Electricity is inherently a dangerous object. There are many standards, rules, processes and limitations regulated by authorities worldwide for its safe use to keep humans safe from electrical shock, injury and death. It has always been known that if you tried to make voltage wireless, it would become dangerous again by leaving its protective insulation sheathing that aims to separate it from human touch. So this area of study was always and is still approached with extreme caution where a race to new technology in this area is all but mute.
There is one common property that all of these “wireless” devices still share with the exception of solar power. They all still connect to WIRE in order to be powered so they can wirelessly power another object. You see, even in wireless, we still need wired power.
How Power Technology Advanced
So we’ve concluded that wire will still be needed well into the future of technological advancement to power wireless device land-tie points. Let’s look at how wire has been used in the past to make devices come alive, and how that paradigm is changing as technology advances into the future.
We are currently witnessing a shift in the use of wire for electronic devices where discrete wiring for data and low voltage use is shifting from single conductor copper core MTW style wire, to an “Automation” style multicable that can be produced much cheaper, and run multiple circuits simultaneously. Engineer’s practices used to include this fly-by-wire method of wiring for sensors, data links, control boards etc but today it makes more sense to use more complex cabling for these uses.
If we take a step back and look back to analog electronics for a minute, we find that this old type of wiring was a necessity in older machines and devices because analog circuits were driven by voltage which takes a high quality wire connection to happen successfully. High quality crimped terminal contacts must be made to keep vital circuit resistances in check for proper operation.
As time progressed, we saw the technological advancement to a CPU delivering instructions digitally to analog devices like relays for switching and instead of analog powered modules with lots of wires to make them work, we now see simple low power devices that handle the same processes. The need for low resistance crimped connections throughout a device is nearly absent for newer digital devices due to this.
A Look Into The Future
Power Supply is the main area of focus for the certified wire industry.
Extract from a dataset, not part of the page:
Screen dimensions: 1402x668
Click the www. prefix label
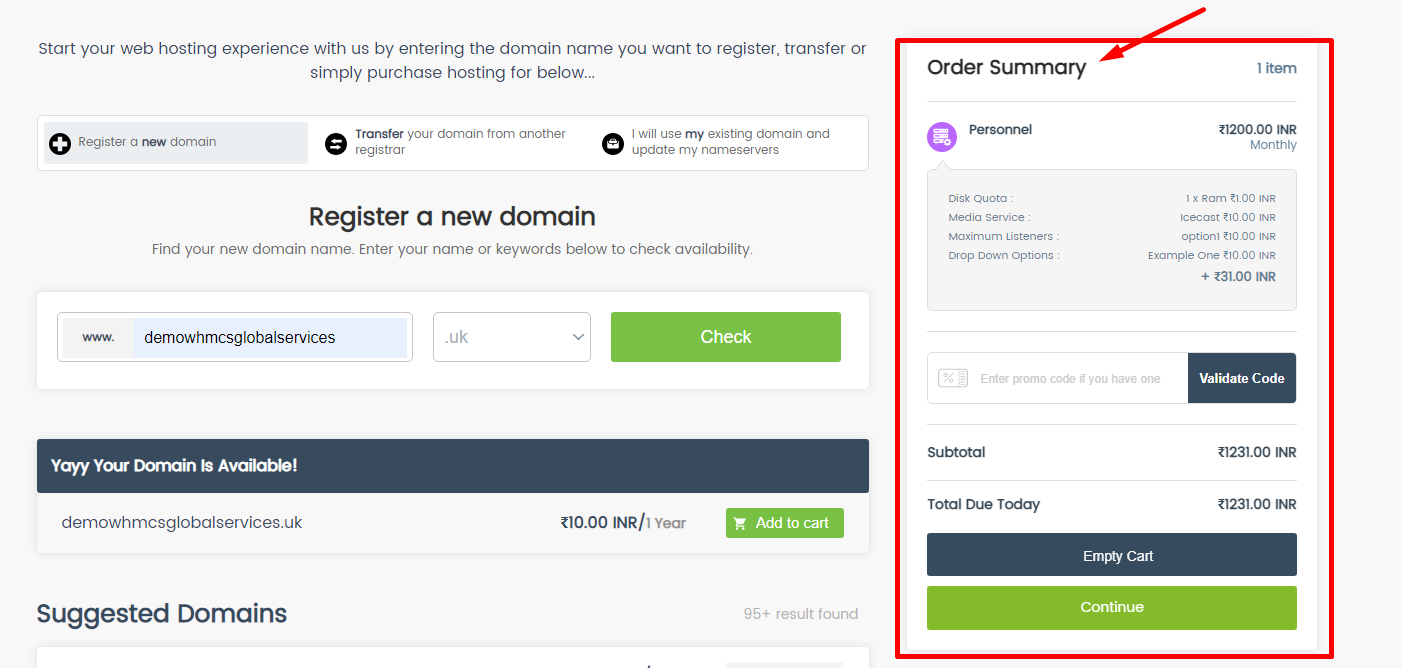pyautogui.click(x=98, y=337)
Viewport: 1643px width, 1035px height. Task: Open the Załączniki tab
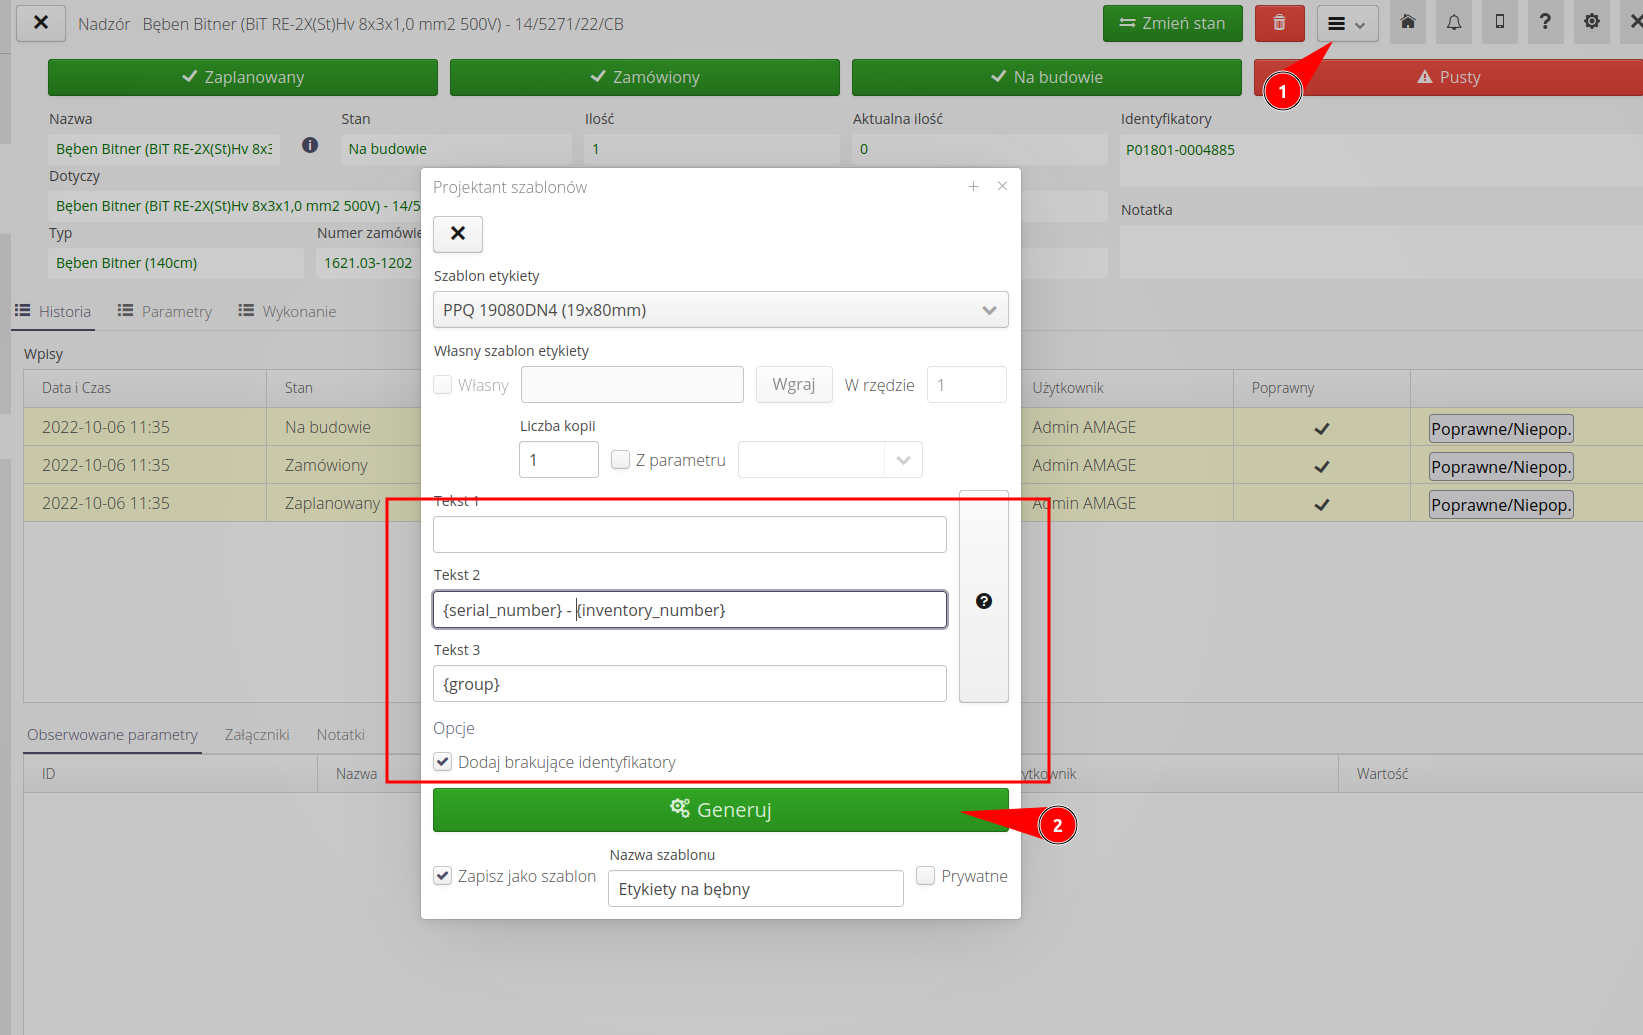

The entry of electricity into a device whether 5g, wired or wireless or what have you, needs to be achieved safely. Into the foreseeable future, high quality certified wire will still be needed to power all electronic devices but their use is limited to the power supply section and any other analog power devices requiring high quality crimps that do not heat up under regular load. Otherwise, data and comm. connections are taken care of via multi-core automation data cabling.
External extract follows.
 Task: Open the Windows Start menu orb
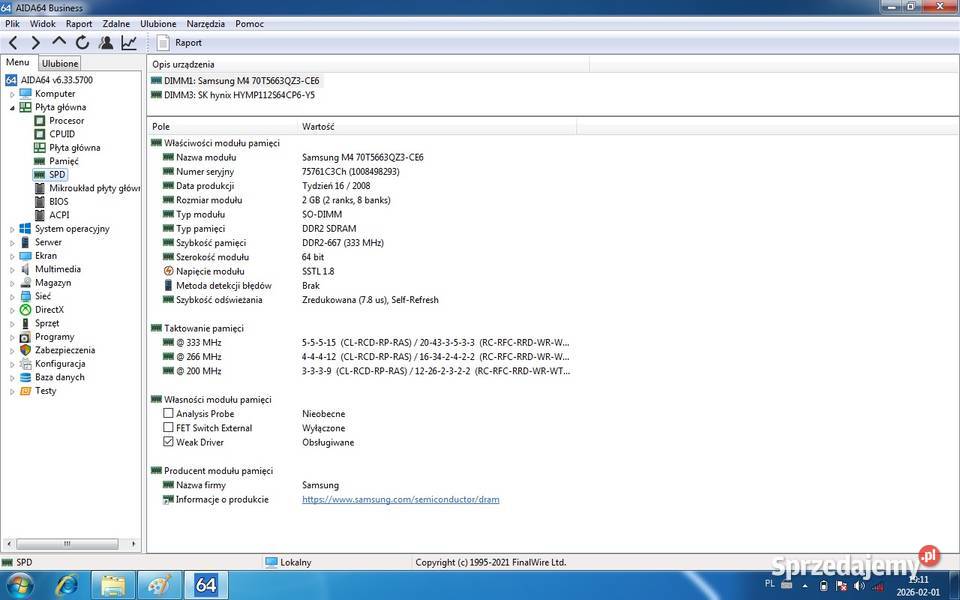click(18, 585)
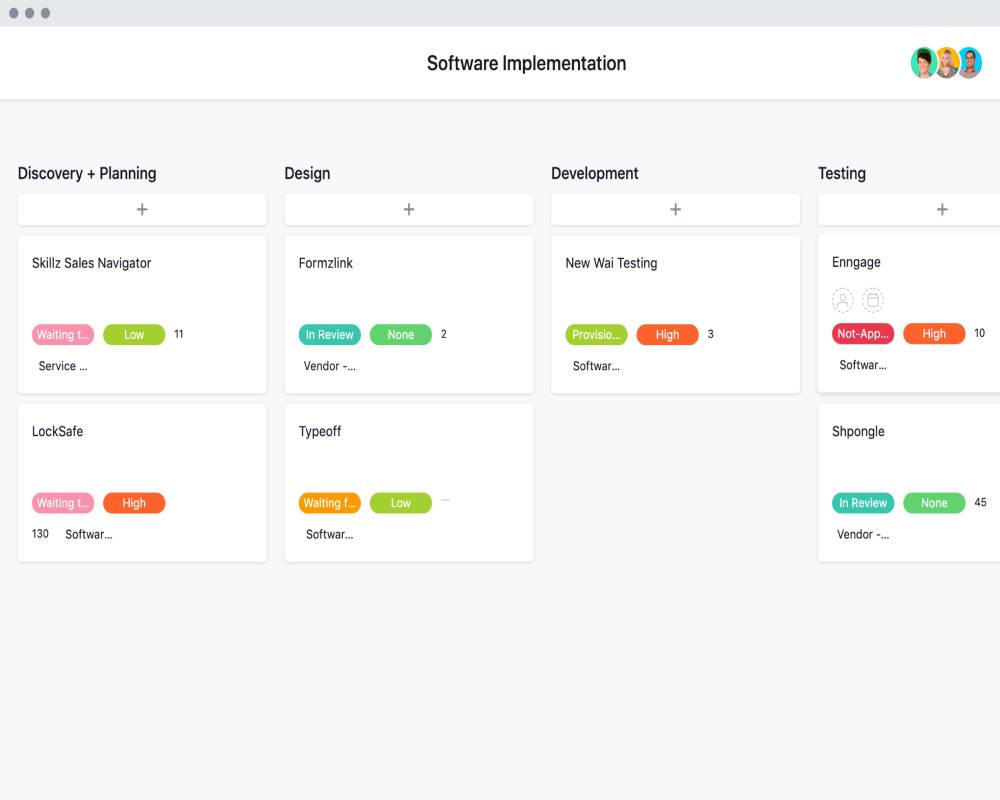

We are also seeing more use of fusion welding techniques being used as high voltage electric vehicles come online. This is becoming a necessary technology in the EV market due to the same reason stated above about low resistance power transfer. With instant delivery batteries and high amperage draw electric motors in the cars, the demand for power has new challenges. Before electric vehicles, the focus in electronic product design was on voltage supply. This means designing a system to use enough voltage to carry out the electrical tasks it does. Today, the focus has shifted from how much power needs delivering to how FAST it must be delivered.
When you draw energy from a storage device (motor draws from battery), the harder or faster you draw it, the hotter it gets or the more stress is placed on the entire system. Heat creates electrical resistance in metals. In order to provide this level of power constantly, wired power systems must do so without failing due to heat.
New designs are removing the crimped contacts that the industry has always used for power, and replacing it with fused contacts that are made of the same copper as the wire. Fusion welding creates a guaranteed bond between the metals so there is no resistance created no matter how much energy you drive through the wire. Although certified F crimp power contacts aim to have the same characteristics of bonding via high speed/pressure application, they do not meet the requirements posed by the EV market and technologies.
Read about certified connections and their importance here
At this point in time, many devices still use the old fly-by-wire method for internal power distribution to their modules. There is much innovation that will take place over time in this area, but it must be done in a way that maintains the same quality level.
When you transition a device from analog to digital, there is the possibility of error introduction. The best part about the fly-by-wire method has always been its rock solid reliability. This is why the transition to digital versions has been so slow. Nothing beats the quality levels of the wiring method, but it is too costly to be used for the future.
Digital Devices must be error checked, tested and re-tested once digital to make sure it performs equally well as its analog counterpart long-term.
Over the next decade, we should see most devices successfully transitioned to digital versions as the world clamps down on the environmental use of resources, and aims to make technology smarter, smaller, and faster.